▶ _Work task_: Beginning with the line that contains "Task: Select the 36V 250W option", copy each subsequent line of the data below through the last one, including both ends but not the pictures.

※

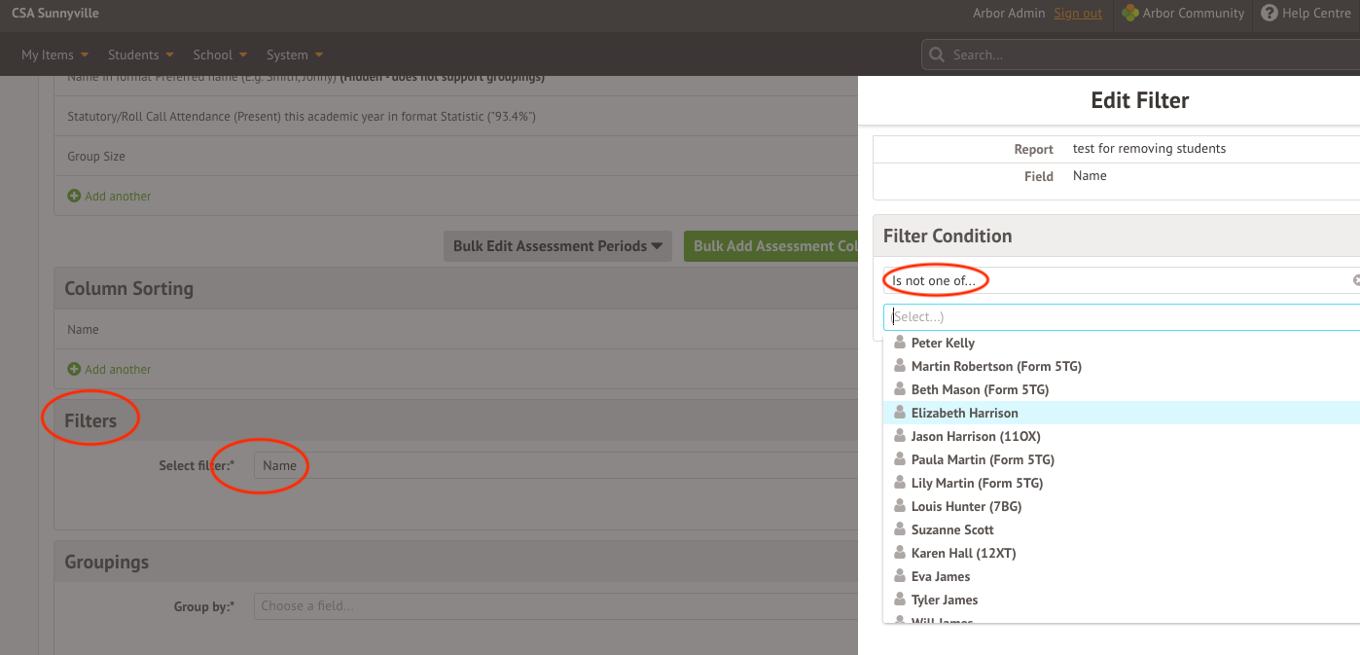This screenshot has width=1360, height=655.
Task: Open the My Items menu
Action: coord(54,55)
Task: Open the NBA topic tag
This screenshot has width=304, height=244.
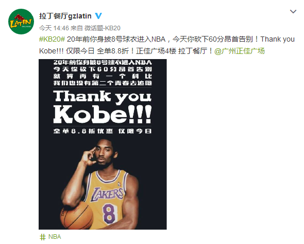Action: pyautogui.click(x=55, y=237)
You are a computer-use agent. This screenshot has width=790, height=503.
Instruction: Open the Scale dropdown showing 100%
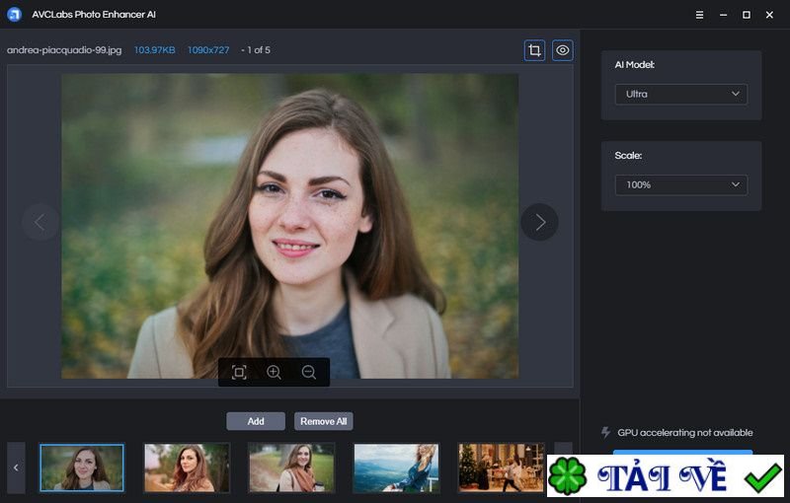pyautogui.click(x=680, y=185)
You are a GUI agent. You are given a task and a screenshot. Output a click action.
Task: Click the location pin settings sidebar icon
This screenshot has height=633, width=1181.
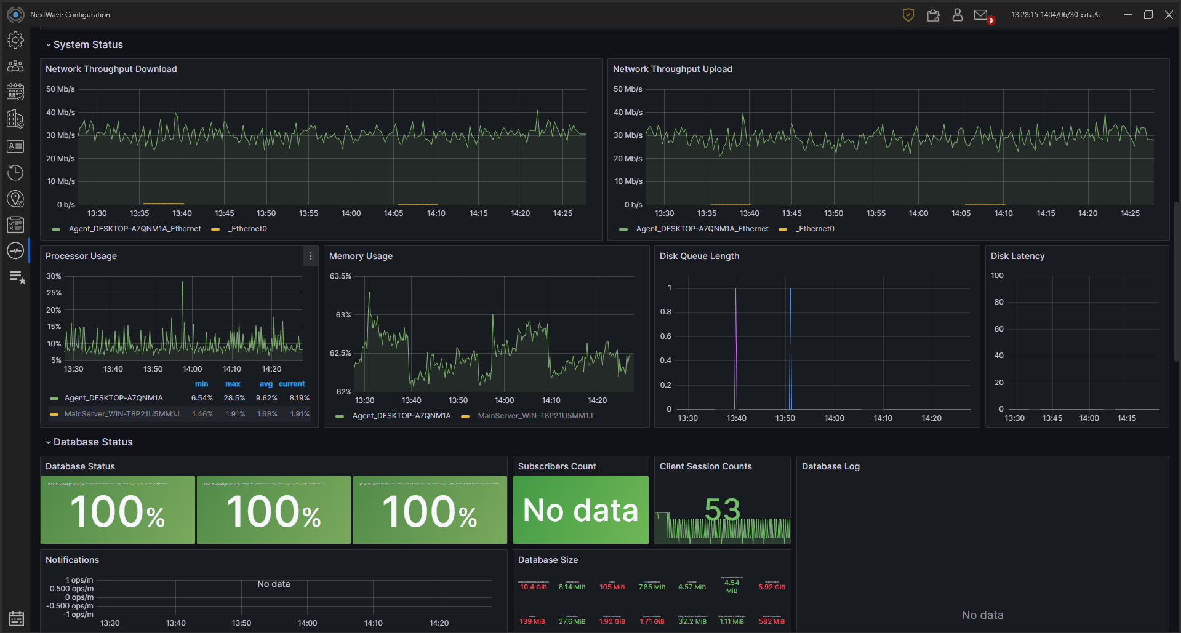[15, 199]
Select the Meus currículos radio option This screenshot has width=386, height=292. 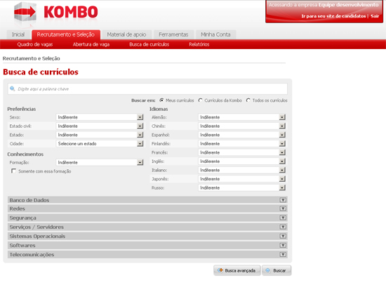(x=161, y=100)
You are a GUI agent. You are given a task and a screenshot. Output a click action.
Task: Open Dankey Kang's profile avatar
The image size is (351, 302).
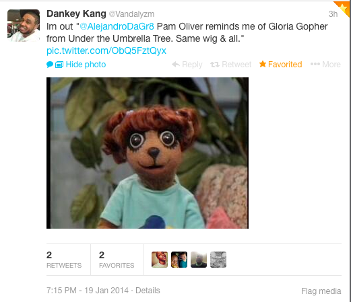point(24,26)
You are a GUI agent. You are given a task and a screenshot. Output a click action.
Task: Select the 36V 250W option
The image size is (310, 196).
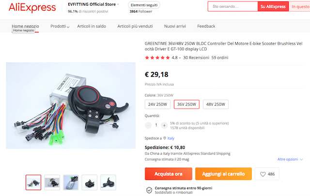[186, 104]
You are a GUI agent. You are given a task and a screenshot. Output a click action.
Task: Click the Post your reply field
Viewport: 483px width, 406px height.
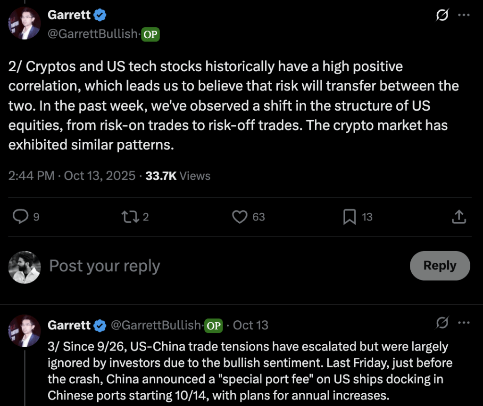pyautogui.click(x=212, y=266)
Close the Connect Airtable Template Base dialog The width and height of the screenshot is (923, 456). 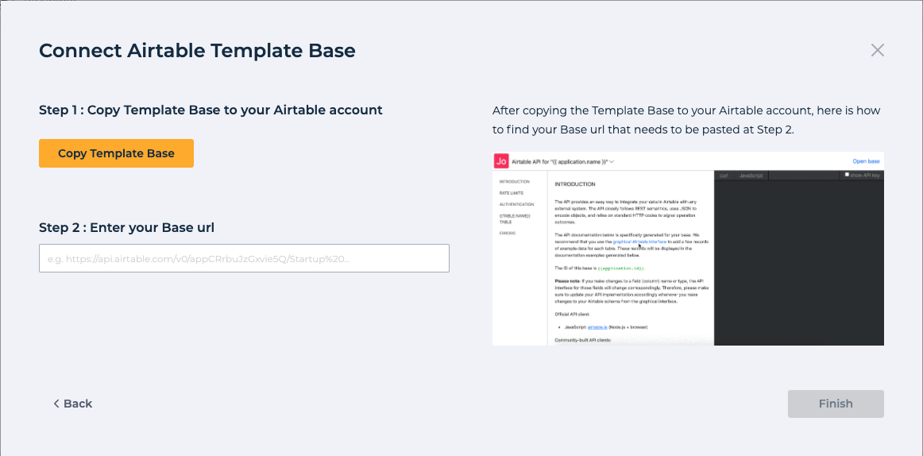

※

▶ _Answer to the exercise_:
Task: Select the 36V 250W option
The image size is (310, 196).
[186, 104]
You are a GUI agent. You are given a task and a screenshot. Output a click action.
Task: Click the Post your reply field
Viewport: 483px width, 406px height.
pyautogui.click(x=212, y=266)
Close the Connect Airtable Template Base dialog The width and height of the screenshot is (923, 456). 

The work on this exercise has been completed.